This tutorial demonstrates how to use the CPU-GPU expert scheduling feature in KTransformers with SGLang. This feature introduces a flexible GPU expert mask system that allows intelligent placement of MoE experts across CPU and GPU, optimizing inference performance based on workload patterns.
- Table of Contents
- Hardware Requirements
- Prerequisites
- Step 1: Download Model Weights
- Step 2: Launch Server with Expert Scheduling
- Step 3: Send Inference Requests
- Performance
- Troubleshooting
- Additional Resources
Minimum Configuration:
- GPU: NVIDIA RTX 4090 24 GB (or equivalent with at least 24GB VRAM available)
- CPU: x86 CPU with AVX512 support (e.g., Intel Sapphire Rapids, AMD EPYC)
- RAM: At least 256GB system memory
- Storage: Sufficient space for model weights
Tested Configuration:
- GPU: 4 x NVIDIA GeForce RTX 4090 (24 GB)

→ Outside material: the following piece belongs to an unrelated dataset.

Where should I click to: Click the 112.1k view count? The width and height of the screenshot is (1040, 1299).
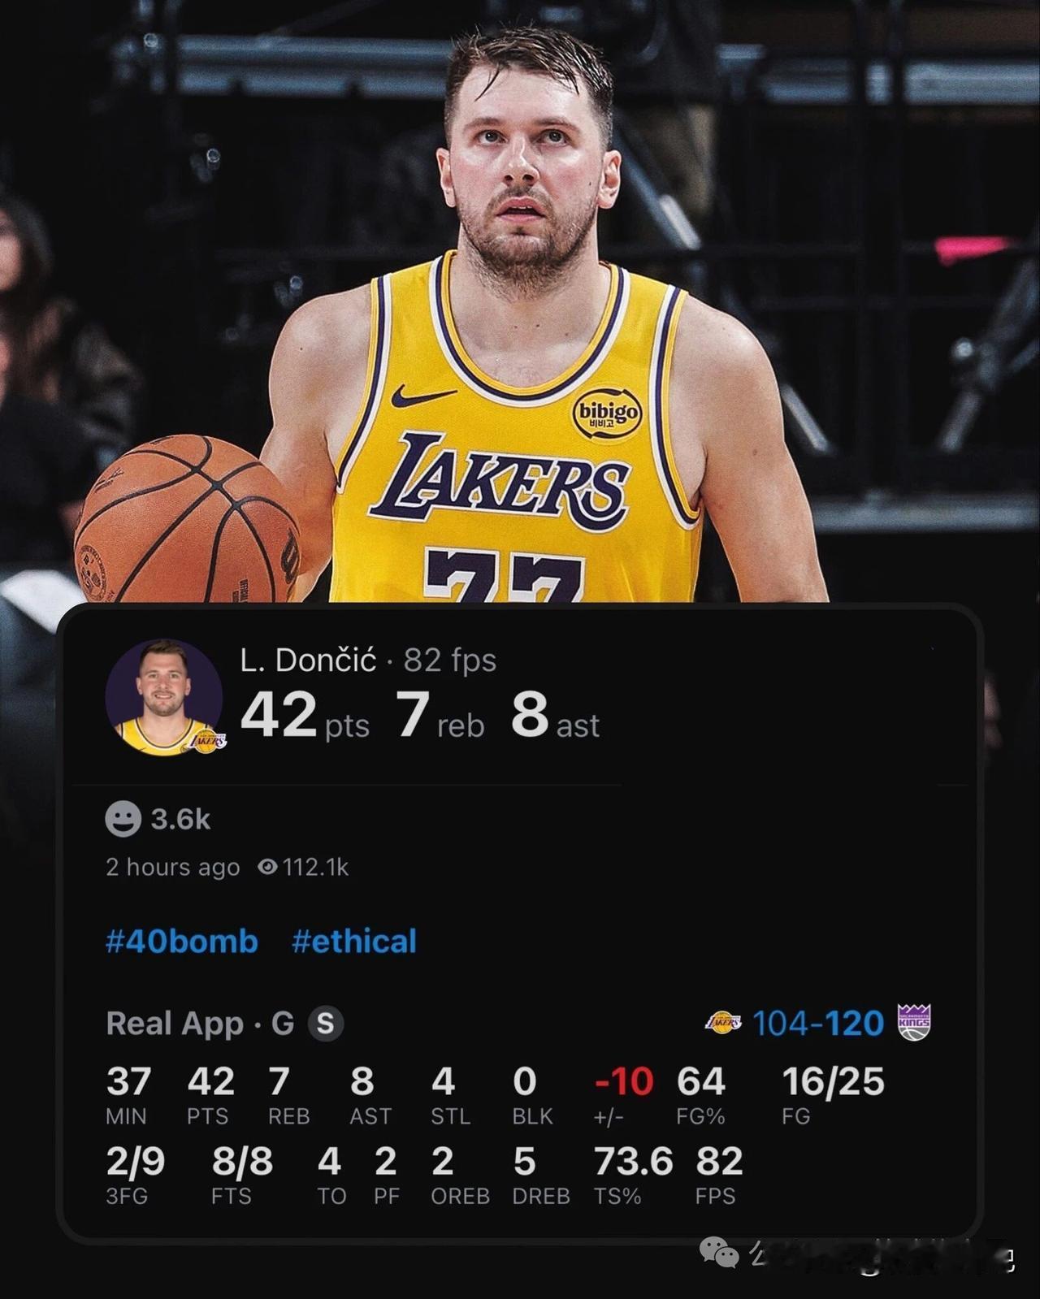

- CPU: Intel Xeon Gold 6454S
- RAM: 512GB DDR5
- OS: Linux (Ubuntu 20.04+ recommended)
Before starting, ensure you have:
-
SGLang installed
Install the kvcache-ai fork of SGLang (one of):
# Option A: One-click install (from ktransformers root) ./install.sh # Option B: pip install pip install sglang-kt
-
KTransformers installed
git clone https://github.com/kvcache-ai/ktransformers.git cd ktransformers/kt-kernel bash ./install.shAfter installation, verify the CLI is working:
kt version
-
CUDA toolkit - CUDA 12.0+ recommended
-
Hugging Face CLI - For downloading models:
pip install -U huggingface-hub
Download your preferred MoE model weights. This feature supports various MoE models including:
-
Qwen3-Next-80B-A3B-Instruct-FP8
huggingface-cli download Qwen/Qwen3-Next-80B-A3B-Instruct-FP8 --local-dir /path/to/qwen3-next-80b
The simplest way to start the server with expert scheduling:
python -m sglang.launch_server \
--model /path/to/model \
--kt-num-gpu-experts 8 \
--kt-expert-placement-strategy uniformThe system provides four expert placement strategies:
| Strategy | Description | Use Case |
|---|---|---|
uniform |
Distributes GPU experts evenly across all MoE layers | Default, no prior statistics needed |
frequency |
Places most frequently activated experts on GPU | Best performance when activation statistics are available |
front-loading |
Fills GPU experts from the first layer onwards | Testing or specific workload patterns |
random |
Randomly selects experts with fixed seed (42) | Baseline comparison |
Using Frequency Strategy (Recommended for best performance):
python -m sglang.launch_server \
--model /path/to/model \
--kt-num-gpu-experts 8 \
--kt-expert-placement-strategy frequency \
--init-expert-location /path/to/activation_stats.ptUsing Dynamic Expert Update:
python -m sglang.launch_server \
--model /path/to/model \
--kt-num-gpu-experts 8 \
--kt-expert-placement-strategy frequency \
--init-expert-location /path/to/activation_stats.pt \
--kt-enable-dynamic-expert-update \
--kt-gpu-prefill-token-threshold 512| Parameter | Description |
|---|---|
--kt-num-gpu-experts |
Number of GPU experts per MoE layer. Internally multiplied by the number of MoE layers to get the total GPU experts. Ignored if --kt-gpu-experts-ratio is set. |
--kt-gpu-experts-ratio |
Ratio of total experts to place on GPU (0.0-1.0). If set, overrides --kt-num-gpu-experts. Example: 0.1 means 10% of all experts across all layers will be on GPU. |
--kt-expert-placement-strategy |
Expert placement strategy: frequency, uniform, front-loading, or random. Default: uniform. |
--init-expert-location |
Path to activation statistics file (.pt) for frequency strategy. |
--kt-enable-dynamic-expert-update |
Enable dynamic expert update during inference. |
--kt-gpu-prefill-token-threshold |
Token threshold for triggering dynamic expert redistribution during prefill. |
--record-kt-gpu-expert-distribution |
Enable recording of GPU expert distribution for analysis. |
--expert-distribution-recorder-mode |
Recording mode: stat (default), stat_approx, per_pass, or per_token. |
Once the server is running (default: http://localhost:30000), you can interact with the model in several ways:
The easiest way to chat with the model:
kt chatThis opens an interactive terminal chat session. Type your messages and press Enter to send. Use Ctrl+C to exit.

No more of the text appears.